### Record list
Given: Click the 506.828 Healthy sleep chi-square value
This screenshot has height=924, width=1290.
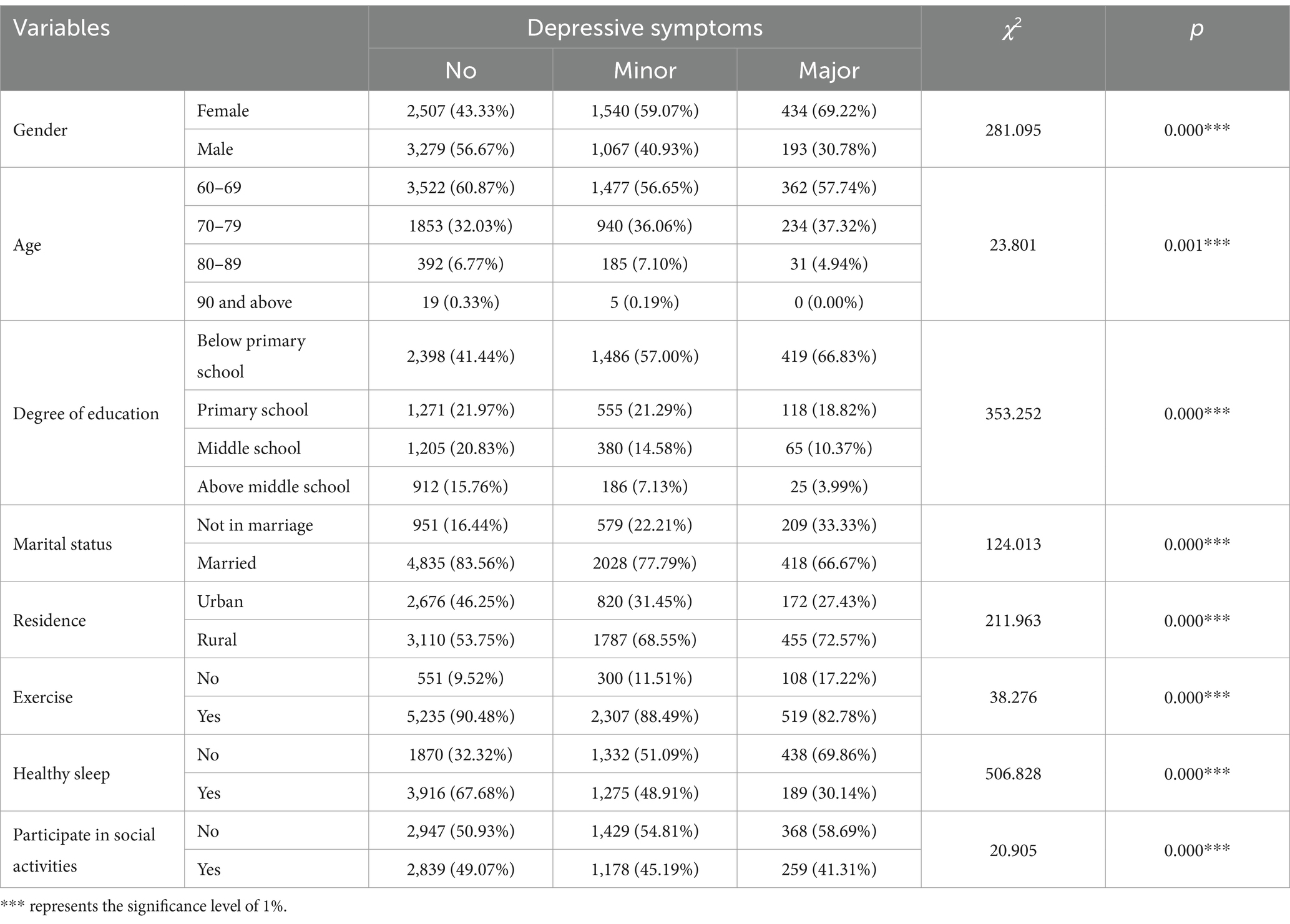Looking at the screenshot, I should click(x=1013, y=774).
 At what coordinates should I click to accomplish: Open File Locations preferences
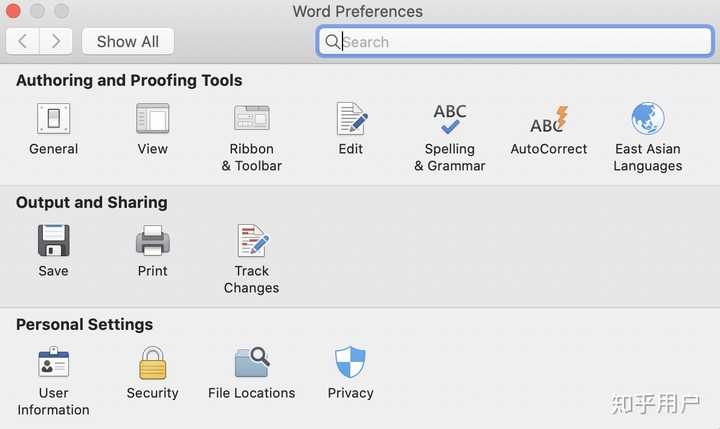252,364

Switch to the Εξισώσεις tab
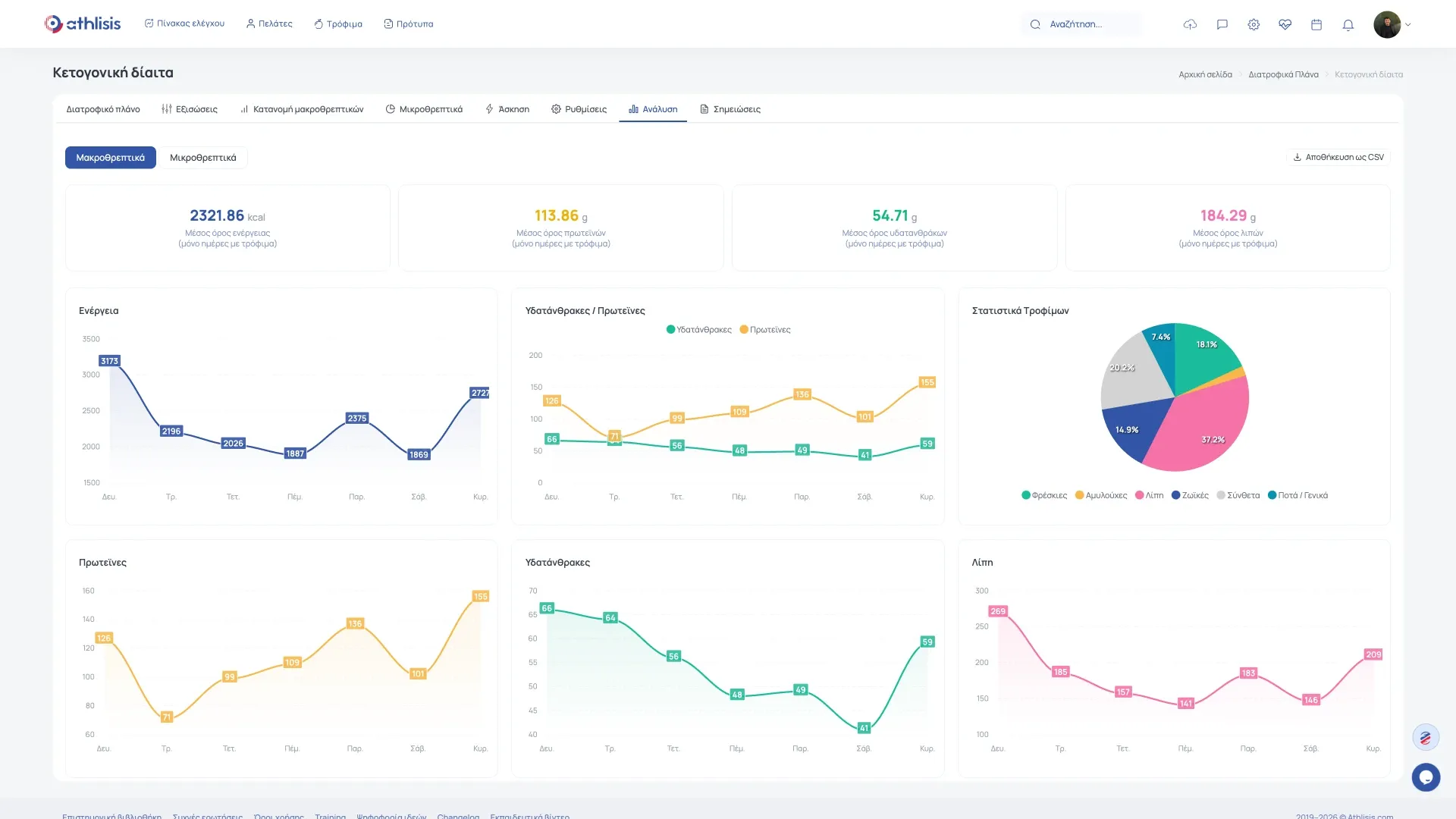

### Written problem
Can you write out the text of every record above word for word, leaving the pictures out?

### Solution to the problem
Given: Click the 506.828 Healthy sleep chi-square value
This screenshot has height=924, width=1290.
Looking at the screenshot, I should click(x=1013, y=774).
 At what coordinates should I click to accomplish: Open File Locations preferences
252,364

Switch to the Εξισώσεις tab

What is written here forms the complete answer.